Hounslow's 2012/13 Budget Passed - Zero Council Tax Increase, and a growth fund for Improvements

Tonight's Council meeting ended with the passing of Hounslow's 2012/13 budget.
  •  - Council Tax Freeze for the 6th succesive year
  • -  a £2m growth fund to deliver our pledges, and improve efficiencies
The Government has cut £62m from our overall budget over four years, and they will impose more in future years as they intend to continue to make the public sector pay for their failed deficit reduction policies.  Despite the challenge we  set a budget that achieves the required savings and allows for growth. There will be no closure of children’s centres or other services..The £16m savings for the next financial year are all efficiency savings -  such as on assets, contracts, shared services, transport and staff restructuring.

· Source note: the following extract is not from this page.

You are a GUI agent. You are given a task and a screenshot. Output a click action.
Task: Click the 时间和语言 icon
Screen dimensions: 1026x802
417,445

We have also created an element of growth:
-headroom to support growth in jobs and support for those needing  good quality work opportunities.  With 3 staff Hounslow must have the smallest Economic Development team, with no capacity to attract investment in borough and little scope to support to the vibrant but often fragile small business community
- better support to those 100s of families being tipped into real poverty as a result of this Governments tax and benefits policies. We are beginning to see the impact of some of these, and the Universal Credit will further exacerbate it.  Better advice and support, fair and affordable loans, good quality training.
- Investing in improvements to childrens and older people's services to better serve the most vulnerable in Hounslowl
- an Improvement fund that can be drawn on to invest in IT, training, re-organising and changing systems and processes to provide better run services, at lower cost to residents and the tax-payer.

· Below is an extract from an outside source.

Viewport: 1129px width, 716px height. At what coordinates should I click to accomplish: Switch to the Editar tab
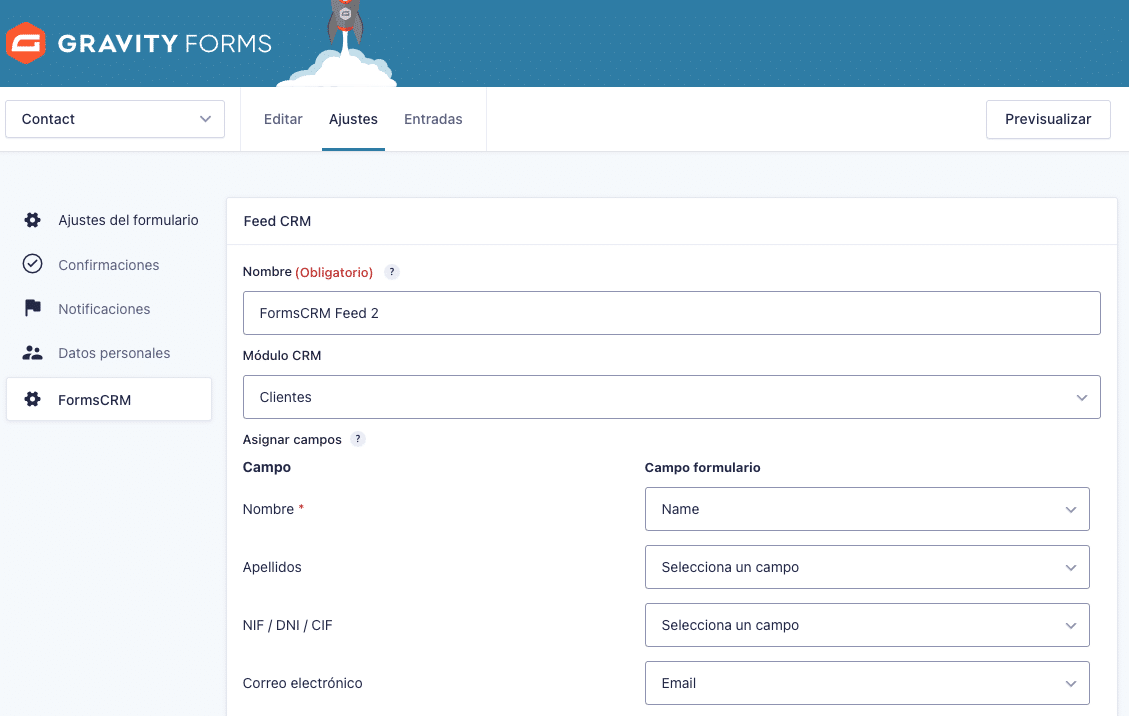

All this on top of the achievements of the last year:
  • no closure of children’s centres
  • Transforming and modernising our processes
  • Recruited 10 additional police officers and over 100 special constables,
  • schools results continue to improve and remain above national average
  • 330 Reception places 60 year 1 last September and another 90 next September.
  • 1000 affordable homes completed or under construction, and 50 empty homes
  • Grimebusters hotline
  • Improvements to Hounslow Town Centre and the Masterplan agreed,
  • Vacated 10 buildings to ensure better use of fewer buildings.
  • Supporting those in Debt by funding the CSB to provided new and extended services,
  • Innovation Grants for the voluntary sector
  • A dedicated Olympics officer to ensure the borough makes the most of the Games coming to London
The Tory opposition had, for the first time brought along an alternative budget. They proposed a cut of £23.99 for a band D tax payer, around 50p a week.  They criticised us for tokenism when we did the same when in opposition.   Their budget deleted Labour's growth options, and made the mistake of suggesting a one-off VAT refund could be used for recurrent spending.  Sadly their lack of financial literacy was exposed at this point - you cannot fund recurrent costs from a one-off source.   In the end they supported half of the recommendations in the budget paper, and voted against the other half.

Leader Jagdish Sharma said  “We can look forward to a year of investment and progress - a year when our staff  earn the London Living Wage as a minimum,, when we’ll see the Hounslow town centre masterplan start to become a reality, when we will open our new Sandbanks resource centre with new residential and day places for older people, and we will build further on the good progress we have made on our pledges.”